===== TASK INPUT =====
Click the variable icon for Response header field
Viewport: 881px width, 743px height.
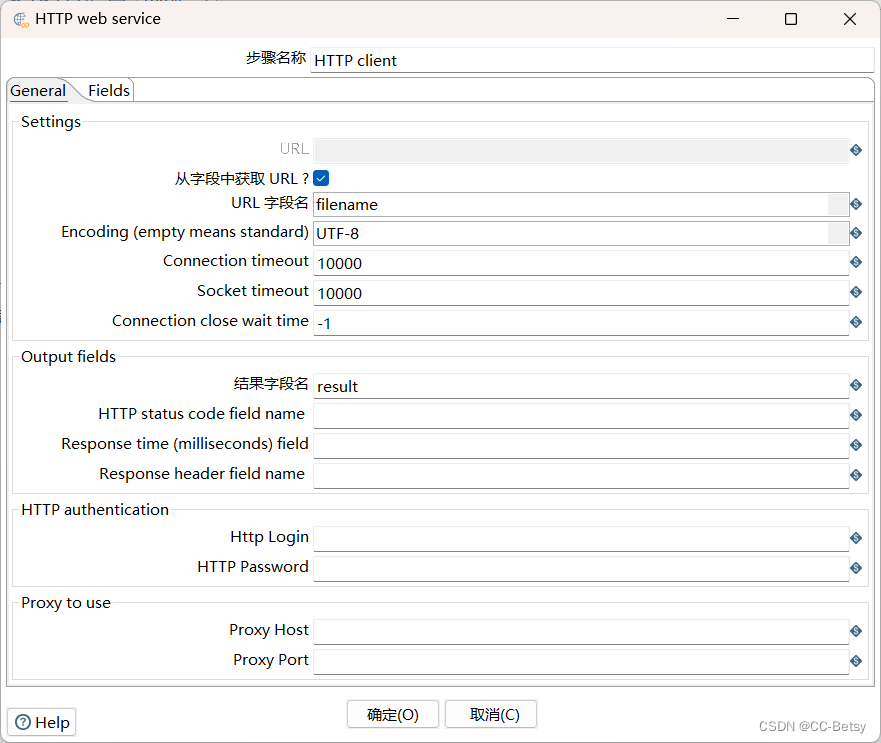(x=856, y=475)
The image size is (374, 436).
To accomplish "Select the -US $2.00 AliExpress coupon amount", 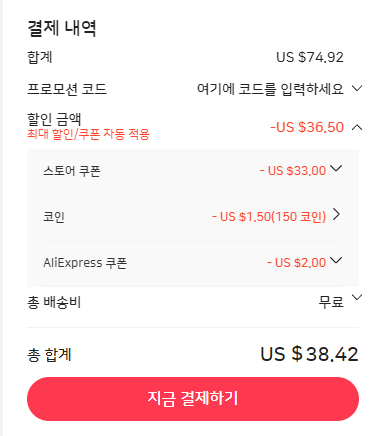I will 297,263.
=====
===== TASK INPUT =====
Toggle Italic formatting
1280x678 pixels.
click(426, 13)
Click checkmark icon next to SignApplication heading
=====
## WHAT IS NEEDED
Each line in the listing above that includes "icon" is to be copied.

## SOLUTION TO THE PROBLEM
Click the variable icon for Response header field
Click checkmark icon next to SignApplication heading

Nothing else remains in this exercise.